La veta humorística la cultivaría también en sus frecuentes colaboraciones con Marco Ferreri, especialmente en su primera época, en la que el cineasta italiano rodó en España dos filmes que perfectamente podrían haber sido dirigidos por Berlanga, “El pisito” y “El cochecito”, para después formar Azcona y Ferreri una notable pareja creativa en filmes tan peculiares y ferrerianos como “La grande bouffe”, “La última mujer”, “No tocar a la mujer blanca” y “Adiós al macho”, tan lejanos de los primitivos planteamientos cuasi berlanguianos del cineasta milanés.
Junto a Berlanga, Saura y Ferreri, el cuarto cineasta que más frecuentemente colaboró con Azcona, consiguiendo de esa forma sin duda sus mejores películas, fue José Luis García Sánchez, en divertidas comedias con un toque berlanguiano como “La corte de Faraón”, “Pasodoble”, “El vuelo de la paloma”, “Suspiros de España (y Portugal)”, “Siempre hay un camino a la derecha”, “Adiós con el corazón” y “La marcha verde”.

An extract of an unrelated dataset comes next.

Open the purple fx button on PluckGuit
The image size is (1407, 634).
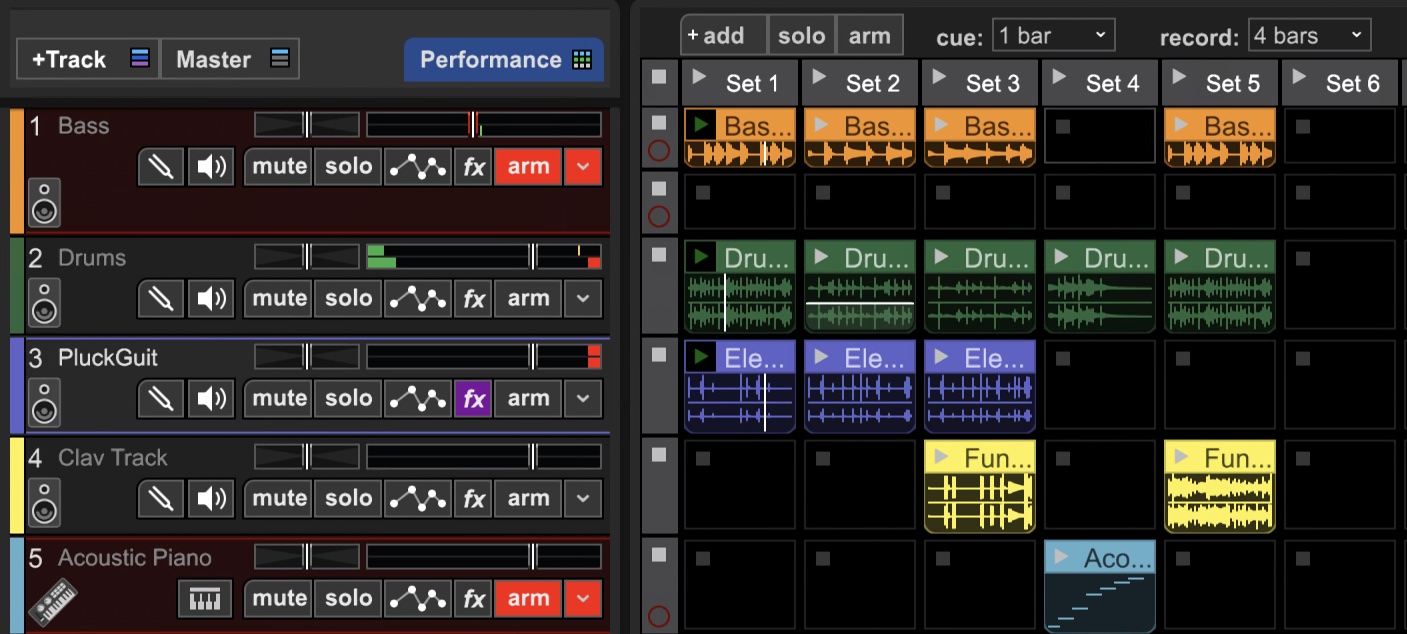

Aún frecuentaría Azcona algunos otros cineastas españoles de postín, desde Fernando Trueba en “Belle epoque” y “La niña de tus ojos”, ambas en clave levemente berlanguiana, trufadas de truebismo (no confundir con estrabismo, aunque también...), a Fernando Fernán Gómez, para el que escribió una de las mejores y más intensas películas del gran FFG, “Mi hija Hildegart”.
Pero no siempre el nivel de Azcona fue éste: también hubo una época, sobre todo en los años sesenta y setenta, en la que tuvo que escribir “spaghetti-western”, “giallos” y policíacos de denuncia a la italiana; no importa: no se le puede tener en cuenta al logroñés que hiciera el guión de “En el Oeste se puede hacer… amigo”, a mayor gloria de Bud Spencer y Terence Hill, un eslabón más del “spaghetti” trinitario, cuando nos ha dado muestras de un talento inigualable: véanse los títulos que se han citado y se comprobará que entre ellos está parte de lo más granado que haya hecho el cine español en el último medio siglo: entonces, ¿a quién le importa que escribiera alguna patochada sobre alubias y cuescos?